WORK ORDER>
Write the next part of the article about China's COVID-zero lockdowns and the outbreak in Hainan, picking up after its last sentence.
══ PASSAGE TO READ ══
George was supposed to return home early this week. But he’s now stuck in a Marriott, going for periodic walks and COVID tests and unsure when he’ll be allowed to leave. “This is an unsustainable way to live. In the space of two days you can be put under lockdown” no matter where you go, he says.

The rise of Omicron and its highly transmissible subvariants like BA.5 have made outbreaks increasingly common across China. And now, as the variant enters previously COVID-free regions like Hainan, every destination in China is at risk of getting locked down until the government charts a path away from its ultra-strict COVID containment measures.

Hainan lockdown

Chinese authorities seem in no rush to move beyond COVID-zero. Instead, they keep reaching for the same COVID playbook they’ve deployed since Wuhan’s first outbreak.

Hainan authorities blame the outbreak on the fishing trade at a local island port. They believe that some seafood imports were contaminated with COVID-19, which sickened port workers, according to the state-backed China Daily.

For years, Chinese authorities have attributed local COVID outbreaks to imports of foreign goods, starting with the unlikely theory that COVID originated outside of China and was brought into the country via food from overseas. When Omicron was first discovered in China earlier this year, Beijing city officials warned people against receiving international mail on the grounds that parcels could carry the virus. In Hong Kong, authorities culled hamsters after blaming a Dutch critter for a local outbreak.
═══
══ DATA EXTRACTS ══
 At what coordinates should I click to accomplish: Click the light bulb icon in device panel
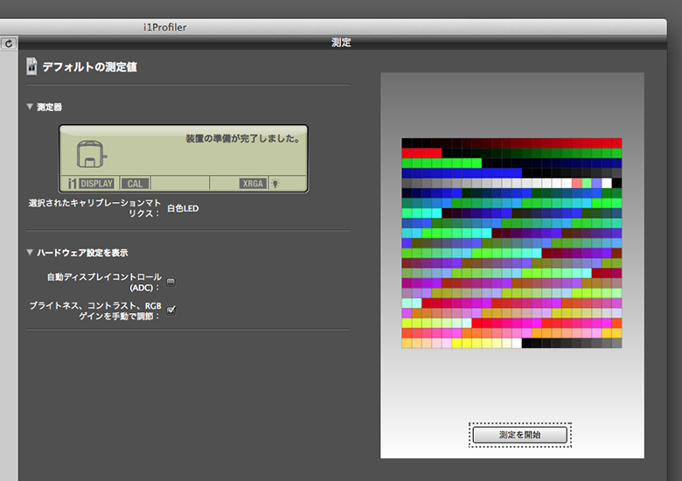click(275, 184)
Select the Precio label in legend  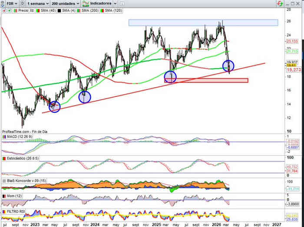[x=22, y=10]
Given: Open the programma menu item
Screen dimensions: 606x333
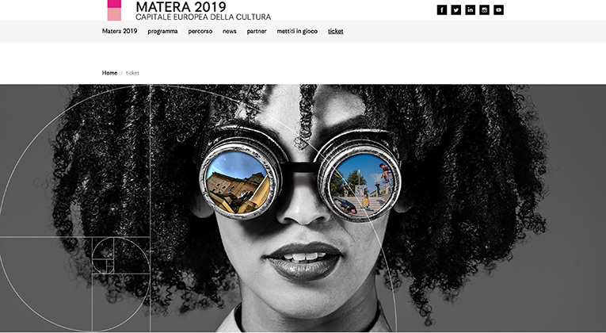Looking at the screenshot, I should pos(162,32).
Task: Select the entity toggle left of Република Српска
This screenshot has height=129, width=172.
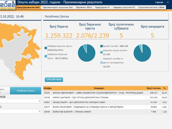Action: [5, 91]
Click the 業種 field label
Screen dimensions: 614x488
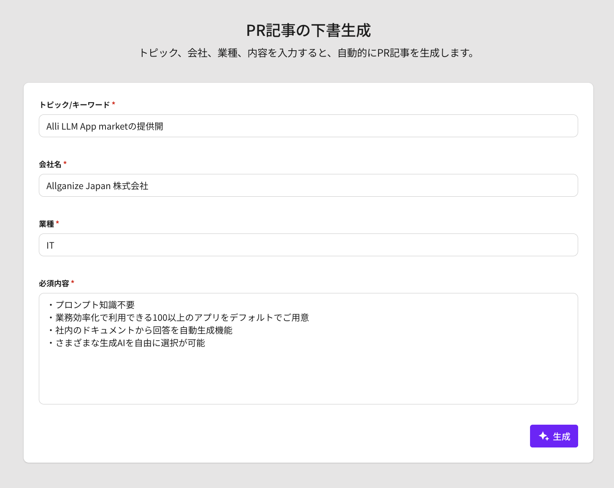[46, 224]
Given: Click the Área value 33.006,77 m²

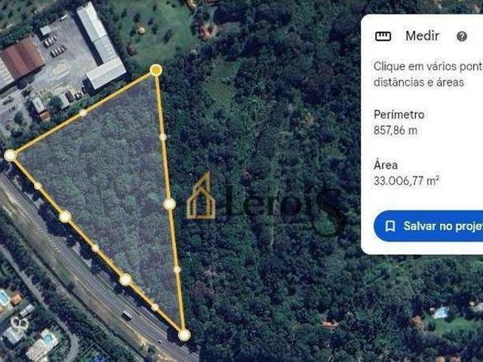Looking at the screenshot, I should click(407, 181).

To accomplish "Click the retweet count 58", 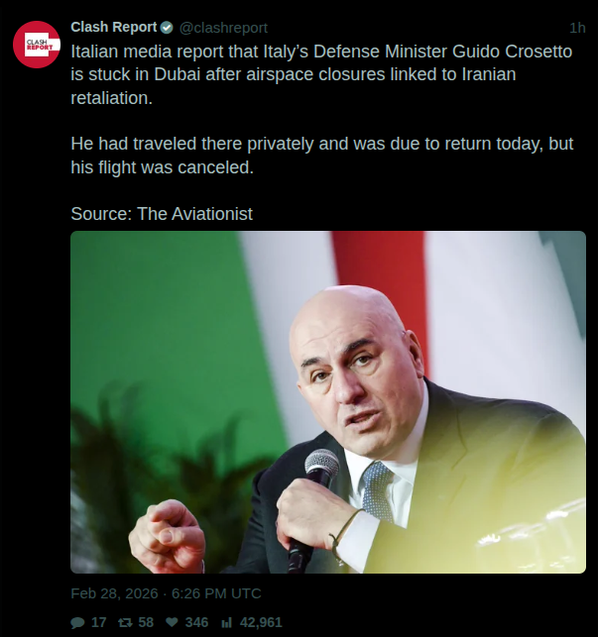I will (146, 622).
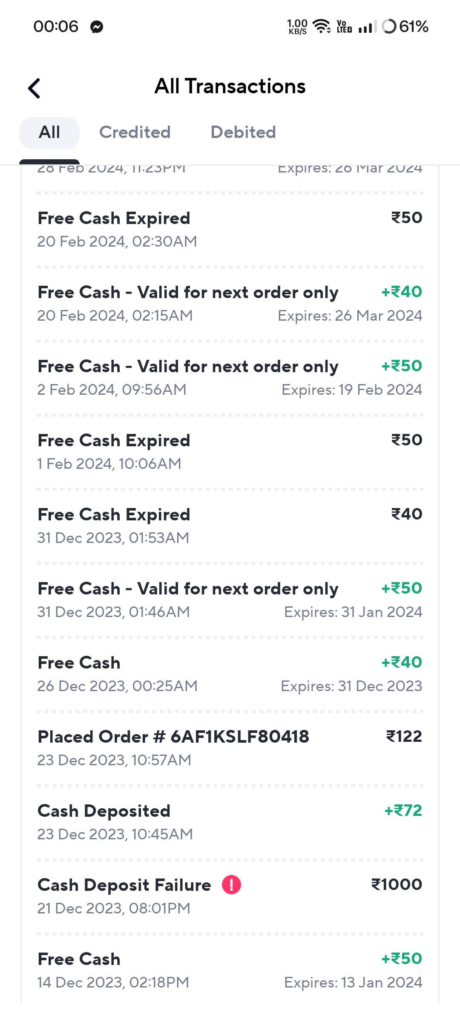The width and height of the screenshot is (460, 1022).
Task: Open the Cash Deposited ₹72 transaction
Action: click(230, 822)
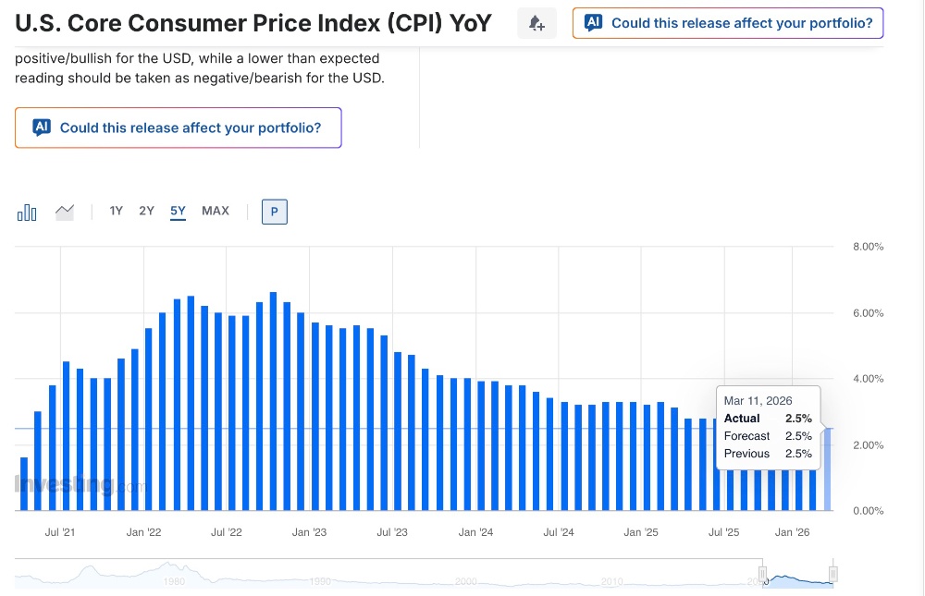Select the 5Y time range
925x596 pixels.
[x=178, y=211]
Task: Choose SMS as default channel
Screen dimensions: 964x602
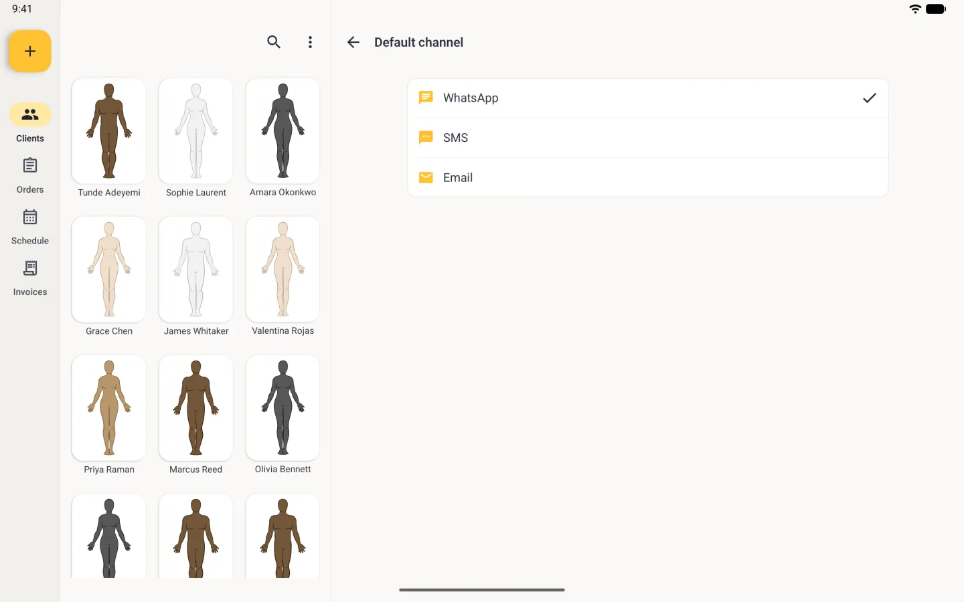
═══
RESPONSE AREA>
Experts have long said that it’s highly unlikely that traces of the virus on imported fish or mail are sparking outbreaks, but blaming foreign objects has been an effective way for authorities to deflect responsibility for outbreaks.

China has administered restrictive lockdowns, stopped people from traveling, and deployed mass testing measures every time outbreaks have sprung up since early 2020. More recently, Chinese authorities have attempted to confine lockdowns to specific neighborhoods or even buildings when they find cases. But they also have not shied away from broader citywide lockdowns—such as in Shanghai or Xi’an this year—when outbreaks get out of hand.

Hainan authorities certainly don’t want the island to become the epicenter of a BA.5 outbreak. The highly transmissible Omicron subvariant has quickly become dominant in the U.S. and elsewhere but has not yet gained a foothold in China. Hainan authorities say they are battling BA.5.1.3, a cousin of BA.5 found mostly in Germany.

An island

Before the new outbreak, Hainan’s low COVID case count boosted its status as China’s premier beach destination. The island has also benefited from China’s mostly closed international borders and onerous quarantine requirements that have all but barred Chinese tourists from traveling overseas.

In 2021, Hainan welcomed 81 million tourists, just below the 83 million who visited in 2019 before the pandemic. But the new outbreak likely will keep Hainan from matching that figure this year.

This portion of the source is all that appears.